Sticks and Shadows

Sticks and Shadows


Syntax of the Copy, 1977
Gelatin Silver print, hand tinted, 20" x 24"



"Syntax of the Copy" is a project coming out of the tradition of the "still life". It consists of sequences and variations of a set of objects and their fascimile copies juxtaposed against each other.

In 1977 I worked in a commercial photography studio and was daily exposed to the staging and construction of newspaper ads of merchandise photographed for the daily promotions of products for the consumer market. Every morning, blueprintsarrived illustrating how the photograph needed to be taken with accompanying copy. Models showed up and by late afternoon, the finished prints would be sent off to the newspaper printers. Exposed to the artifice of studio visualization, I became interested in the staging process and the question of the relationship between the copy and the real. I stayed after-hours at which time I would collect objects at the local construction site and brought them back to the studio to be copied on a stat machine and then photographed the two in the "still life" tradition using a large format studio camera.

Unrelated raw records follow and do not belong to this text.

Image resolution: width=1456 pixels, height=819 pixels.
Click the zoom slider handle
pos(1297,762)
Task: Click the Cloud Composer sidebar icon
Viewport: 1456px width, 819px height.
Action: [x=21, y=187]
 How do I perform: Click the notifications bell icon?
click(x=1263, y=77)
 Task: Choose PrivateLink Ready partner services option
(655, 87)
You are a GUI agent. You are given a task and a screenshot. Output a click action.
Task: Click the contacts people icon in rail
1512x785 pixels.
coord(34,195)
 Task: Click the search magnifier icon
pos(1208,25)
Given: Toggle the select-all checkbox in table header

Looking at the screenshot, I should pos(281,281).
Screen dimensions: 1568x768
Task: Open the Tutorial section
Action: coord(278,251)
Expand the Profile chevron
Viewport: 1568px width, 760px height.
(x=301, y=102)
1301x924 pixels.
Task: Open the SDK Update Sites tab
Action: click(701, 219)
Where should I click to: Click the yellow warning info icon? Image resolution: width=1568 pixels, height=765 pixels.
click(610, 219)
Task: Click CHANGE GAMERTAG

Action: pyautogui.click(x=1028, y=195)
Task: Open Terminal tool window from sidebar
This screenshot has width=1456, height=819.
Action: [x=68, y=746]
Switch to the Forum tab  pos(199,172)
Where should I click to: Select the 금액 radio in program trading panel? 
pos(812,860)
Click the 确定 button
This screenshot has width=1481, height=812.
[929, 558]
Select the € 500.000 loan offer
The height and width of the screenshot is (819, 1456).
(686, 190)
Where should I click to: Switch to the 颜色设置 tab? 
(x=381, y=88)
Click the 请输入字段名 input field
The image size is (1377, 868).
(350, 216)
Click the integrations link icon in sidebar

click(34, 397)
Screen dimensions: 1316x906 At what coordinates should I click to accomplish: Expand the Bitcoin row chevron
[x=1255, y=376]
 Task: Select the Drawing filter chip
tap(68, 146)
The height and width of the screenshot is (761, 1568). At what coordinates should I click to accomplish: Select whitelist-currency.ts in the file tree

At this time, the focus of the photographic discourse centered on examining the relationship of the real to the copy, and also the notion of the photograph as the result of a process of a set of actions and events over time. Roland Barthes' influence was felt in terms of his analysis of the multiple layers of codification in the photographic image as expounded in his "Rhetoric of the Image". "Syntax of the Copy" can be thought of as a consequence of the intersection of commercial studio practice, its theoretical analysis, and the poetics of the fine arts image.